Individuals with a history of disrupting their body's natural rhythm working night shifts, for example, or suffering repeated jetlag also tended to have a higher lifetime risk of mood disorders, feelings of unhappiness, and cognitive problems, the researchers found.
For the new study, an worldwide team led by University of Glasgow psychologist Laura Lyall analysed data - taken from the UK Biobank, one of the most complete long-term health surveys ever done - on 91,105 people aged 37 to 73. They occur in plants, animals and throughout biology, and are fundamental for maintaining health in humans, particularly mental health and wellbeing.
A lower circadian amplitude denotes less distinction, in terms of activity levels, between active and rest periods of the day.

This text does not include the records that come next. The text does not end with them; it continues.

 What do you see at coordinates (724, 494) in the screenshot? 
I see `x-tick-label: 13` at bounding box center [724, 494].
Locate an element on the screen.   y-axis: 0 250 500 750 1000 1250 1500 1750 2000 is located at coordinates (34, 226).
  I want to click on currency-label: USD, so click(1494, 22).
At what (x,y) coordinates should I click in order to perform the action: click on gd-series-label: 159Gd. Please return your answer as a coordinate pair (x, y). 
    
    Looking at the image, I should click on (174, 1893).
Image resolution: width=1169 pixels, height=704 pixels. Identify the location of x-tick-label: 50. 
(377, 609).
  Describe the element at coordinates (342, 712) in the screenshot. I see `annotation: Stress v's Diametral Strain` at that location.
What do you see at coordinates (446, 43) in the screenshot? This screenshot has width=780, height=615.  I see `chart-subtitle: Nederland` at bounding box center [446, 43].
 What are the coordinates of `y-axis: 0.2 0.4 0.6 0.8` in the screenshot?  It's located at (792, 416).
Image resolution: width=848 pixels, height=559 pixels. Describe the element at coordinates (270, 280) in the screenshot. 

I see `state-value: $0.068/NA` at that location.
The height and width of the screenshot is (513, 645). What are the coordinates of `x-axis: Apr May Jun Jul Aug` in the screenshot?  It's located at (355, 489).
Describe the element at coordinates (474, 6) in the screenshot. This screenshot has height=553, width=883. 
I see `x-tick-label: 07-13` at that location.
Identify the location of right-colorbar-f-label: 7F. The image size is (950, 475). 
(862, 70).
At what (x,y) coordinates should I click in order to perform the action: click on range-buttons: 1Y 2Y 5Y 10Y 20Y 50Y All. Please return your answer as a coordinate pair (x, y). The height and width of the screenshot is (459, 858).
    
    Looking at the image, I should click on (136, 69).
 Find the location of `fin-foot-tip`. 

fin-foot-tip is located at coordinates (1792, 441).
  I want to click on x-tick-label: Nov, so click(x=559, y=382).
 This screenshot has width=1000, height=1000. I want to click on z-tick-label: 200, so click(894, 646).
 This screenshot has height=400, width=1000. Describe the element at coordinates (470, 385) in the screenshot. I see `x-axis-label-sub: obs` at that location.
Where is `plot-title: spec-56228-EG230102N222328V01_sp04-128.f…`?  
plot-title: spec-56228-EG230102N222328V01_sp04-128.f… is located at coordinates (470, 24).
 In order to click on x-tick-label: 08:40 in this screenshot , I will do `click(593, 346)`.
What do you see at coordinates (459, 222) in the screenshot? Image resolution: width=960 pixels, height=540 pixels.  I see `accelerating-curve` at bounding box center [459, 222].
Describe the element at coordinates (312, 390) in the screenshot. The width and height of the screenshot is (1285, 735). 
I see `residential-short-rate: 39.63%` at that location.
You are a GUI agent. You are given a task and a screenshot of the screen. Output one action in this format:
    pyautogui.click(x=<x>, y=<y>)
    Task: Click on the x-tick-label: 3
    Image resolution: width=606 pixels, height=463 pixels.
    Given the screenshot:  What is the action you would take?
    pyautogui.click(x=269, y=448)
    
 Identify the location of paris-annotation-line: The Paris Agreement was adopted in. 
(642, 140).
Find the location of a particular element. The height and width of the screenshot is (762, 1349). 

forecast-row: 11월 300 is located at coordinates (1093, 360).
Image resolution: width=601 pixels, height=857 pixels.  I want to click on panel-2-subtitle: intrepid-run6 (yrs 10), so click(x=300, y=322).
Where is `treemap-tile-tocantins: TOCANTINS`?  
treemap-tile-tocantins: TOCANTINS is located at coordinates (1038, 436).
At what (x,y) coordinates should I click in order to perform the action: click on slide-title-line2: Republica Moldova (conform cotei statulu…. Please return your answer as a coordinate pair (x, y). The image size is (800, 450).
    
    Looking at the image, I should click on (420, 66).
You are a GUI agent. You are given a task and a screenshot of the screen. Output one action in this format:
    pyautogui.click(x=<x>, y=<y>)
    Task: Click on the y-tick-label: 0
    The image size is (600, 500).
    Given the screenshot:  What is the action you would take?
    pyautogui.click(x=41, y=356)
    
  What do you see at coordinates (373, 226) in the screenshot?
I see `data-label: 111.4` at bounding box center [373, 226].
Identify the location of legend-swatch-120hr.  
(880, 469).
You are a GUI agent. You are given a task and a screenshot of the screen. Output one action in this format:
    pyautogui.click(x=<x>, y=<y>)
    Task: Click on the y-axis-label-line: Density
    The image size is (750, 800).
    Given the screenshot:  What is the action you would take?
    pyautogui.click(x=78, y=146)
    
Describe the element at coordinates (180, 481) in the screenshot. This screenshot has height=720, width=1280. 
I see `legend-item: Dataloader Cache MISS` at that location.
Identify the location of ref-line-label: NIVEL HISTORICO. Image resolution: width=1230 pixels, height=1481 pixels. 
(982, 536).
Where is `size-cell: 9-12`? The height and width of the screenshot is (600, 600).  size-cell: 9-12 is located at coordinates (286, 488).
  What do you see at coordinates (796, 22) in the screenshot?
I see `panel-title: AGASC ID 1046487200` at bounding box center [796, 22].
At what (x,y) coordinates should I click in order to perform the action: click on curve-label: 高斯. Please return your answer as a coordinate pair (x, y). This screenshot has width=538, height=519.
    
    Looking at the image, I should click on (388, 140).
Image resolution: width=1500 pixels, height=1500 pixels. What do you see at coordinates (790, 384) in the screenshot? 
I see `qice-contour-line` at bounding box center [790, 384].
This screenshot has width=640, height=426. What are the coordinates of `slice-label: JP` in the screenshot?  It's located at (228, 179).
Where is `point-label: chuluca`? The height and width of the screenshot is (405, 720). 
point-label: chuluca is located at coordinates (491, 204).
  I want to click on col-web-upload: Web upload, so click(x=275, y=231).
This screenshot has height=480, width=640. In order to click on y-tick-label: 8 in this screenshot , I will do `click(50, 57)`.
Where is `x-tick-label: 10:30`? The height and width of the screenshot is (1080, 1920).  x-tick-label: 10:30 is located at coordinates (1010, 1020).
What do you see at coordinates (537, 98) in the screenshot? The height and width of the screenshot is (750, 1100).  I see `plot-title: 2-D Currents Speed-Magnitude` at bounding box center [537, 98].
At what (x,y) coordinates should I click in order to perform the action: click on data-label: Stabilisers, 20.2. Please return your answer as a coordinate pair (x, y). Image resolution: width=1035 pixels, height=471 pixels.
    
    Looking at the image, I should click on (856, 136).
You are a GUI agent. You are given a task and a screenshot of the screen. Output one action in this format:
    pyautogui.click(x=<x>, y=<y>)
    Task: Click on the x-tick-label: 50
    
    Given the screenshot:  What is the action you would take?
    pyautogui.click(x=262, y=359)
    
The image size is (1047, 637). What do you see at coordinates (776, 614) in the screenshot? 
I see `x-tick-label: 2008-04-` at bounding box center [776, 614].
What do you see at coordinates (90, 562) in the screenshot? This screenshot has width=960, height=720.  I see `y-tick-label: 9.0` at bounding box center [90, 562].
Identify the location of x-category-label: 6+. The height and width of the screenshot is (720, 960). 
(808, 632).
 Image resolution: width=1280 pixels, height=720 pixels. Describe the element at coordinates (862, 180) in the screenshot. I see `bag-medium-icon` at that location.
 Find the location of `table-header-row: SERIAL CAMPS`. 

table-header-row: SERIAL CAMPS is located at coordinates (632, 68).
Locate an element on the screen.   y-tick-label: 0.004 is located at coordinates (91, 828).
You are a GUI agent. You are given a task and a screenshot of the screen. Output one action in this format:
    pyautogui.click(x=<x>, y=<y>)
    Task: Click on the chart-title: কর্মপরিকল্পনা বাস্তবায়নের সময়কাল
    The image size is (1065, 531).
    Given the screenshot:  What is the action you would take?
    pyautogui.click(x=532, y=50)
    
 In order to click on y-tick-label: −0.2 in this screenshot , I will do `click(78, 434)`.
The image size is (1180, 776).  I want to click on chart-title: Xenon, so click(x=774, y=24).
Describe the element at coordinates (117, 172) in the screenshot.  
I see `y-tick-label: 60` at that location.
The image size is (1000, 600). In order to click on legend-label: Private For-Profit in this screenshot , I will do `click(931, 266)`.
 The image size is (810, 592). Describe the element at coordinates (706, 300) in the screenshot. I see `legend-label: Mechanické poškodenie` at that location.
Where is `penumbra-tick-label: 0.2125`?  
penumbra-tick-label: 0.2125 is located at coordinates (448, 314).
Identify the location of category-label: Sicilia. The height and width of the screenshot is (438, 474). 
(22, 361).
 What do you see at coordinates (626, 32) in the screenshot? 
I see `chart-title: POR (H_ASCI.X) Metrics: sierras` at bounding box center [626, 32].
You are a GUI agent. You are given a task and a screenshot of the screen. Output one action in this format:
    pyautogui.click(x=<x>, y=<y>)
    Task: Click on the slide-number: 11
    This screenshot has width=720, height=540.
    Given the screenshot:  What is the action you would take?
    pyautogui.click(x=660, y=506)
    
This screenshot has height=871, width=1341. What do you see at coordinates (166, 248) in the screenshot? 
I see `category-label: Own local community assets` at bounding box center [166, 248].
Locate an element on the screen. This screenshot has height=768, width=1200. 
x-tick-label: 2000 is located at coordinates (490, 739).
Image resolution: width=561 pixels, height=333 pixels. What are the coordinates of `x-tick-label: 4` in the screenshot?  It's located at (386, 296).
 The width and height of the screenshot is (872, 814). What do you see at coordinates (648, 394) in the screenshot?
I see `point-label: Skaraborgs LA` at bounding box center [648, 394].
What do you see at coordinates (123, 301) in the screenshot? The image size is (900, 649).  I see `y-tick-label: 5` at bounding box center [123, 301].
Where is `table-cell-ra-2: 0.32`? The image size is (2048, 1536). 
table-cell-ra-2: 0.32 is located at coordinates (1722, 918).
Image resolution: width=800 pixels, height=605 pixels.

Writing in a linked Comment, Dr Aiden Doherty from the University of Oxford in the UK agrees: "Although the UK Biobank is one of the most important medical resources worldwide, the study population (median age at baseline of 62 years, IQR 54-68 years) is not ideal to examine the causes of mental health, given that 75% of disorders start before the age of 24 years. That's not a big surprise", said Dr. Daniel Smith, professor of psychiatry at the University of Glasgow and a leading author on the study.
Prof Smith said this study is important on a global scale because "more and more people are living in urban environments that are known to increase risk of circadian disruption and, by extension, adverse mental health outcomes".